Reputation: 2354
I've found something that very much resembles a design pattern. What I'm doing is creating an instance that is injected into multiple classess. It's by far a DI but what makes it distinct is that an instance is fed into multiple depending classess:
var instance = new ClassA();
var dep1 = new DependentFoo(instance);
var dep2 = new DependentBar(instance);
I've found it usefull for 2 example situations for now:
When making a modular code with multiple GUI modules. I feed an instance of current working data into different dependending classes, so for example when a "New file" is clicked the underlying data is cleared
In game development - when there are many different game modes - every needs a current terrain instance - for example two modes: road building mode and trees placement mode need to have the same instance, because they will work on the same data.

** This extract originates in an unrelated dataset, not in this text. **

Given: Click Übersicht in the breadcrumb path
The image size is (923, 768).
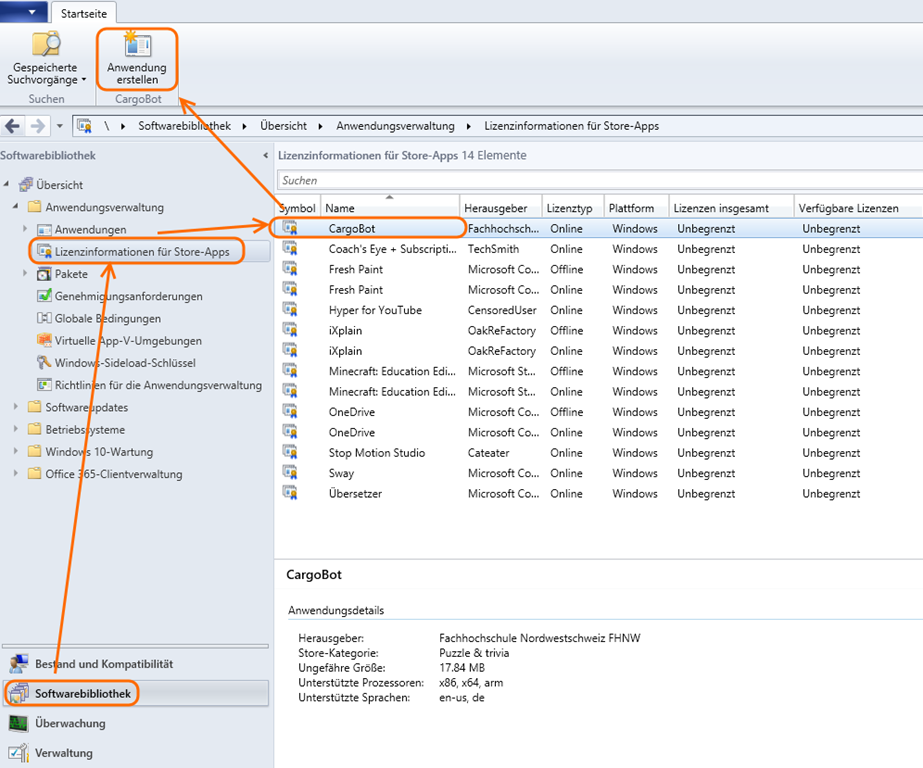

I could probably elaborate on this but my question is: is this a named pattern? I know that DI works by putting dependencies into class. But in my case it's going further - using that instance for multiple dependent classes.
Upvotes: 1
Views: 126
Reputation: 15727
Modern IoC containers know how to handle it.
It is called
E.g. there is Scoped Lifestyle in Castle Windsor. It ensures that resolved entities will be the same within the scope.
registration:
Container.Register(Component.For<MyScopedComponent>().LifestyleScoped())
usage:
using Castle.MicroKernel.Lifestyle;
using (Container.BeginScope()) //extension method
{
var one = Container.Resolve<MyScopedComponent>();
var two = Container.Resolve<MyScopedComponent>();
Assert.AreSame(one, two);
} // releases the instance
Bound Lifestyle is used in order to make sure that resolved entities will be the same within specific root/graph.
Upvotes: 1
Reputation: 6781
This is not a specific pattern, AFAIK. Providing a shared resource via DI is just an approach or technique. IoC frameworks would call this 'lifestyle' management.
Upvotes: 1
Reputation: 64827
You might want to check out the Observer pattern or the MVC pattern as these are what you seems to be going towards.
Upvotes: 1
Reputation: 35970
It's called object composition and isn't a "design pattern" per se but rather a way of structuring code so you cut down on repetition. People that strongly believe in exactly what you're doing expound on the principals of SOLID and DRY. These are good things if you're in an OO world. (They're also a good philosophy if you're in an FP world up, though DI is sometimes frowned upon.)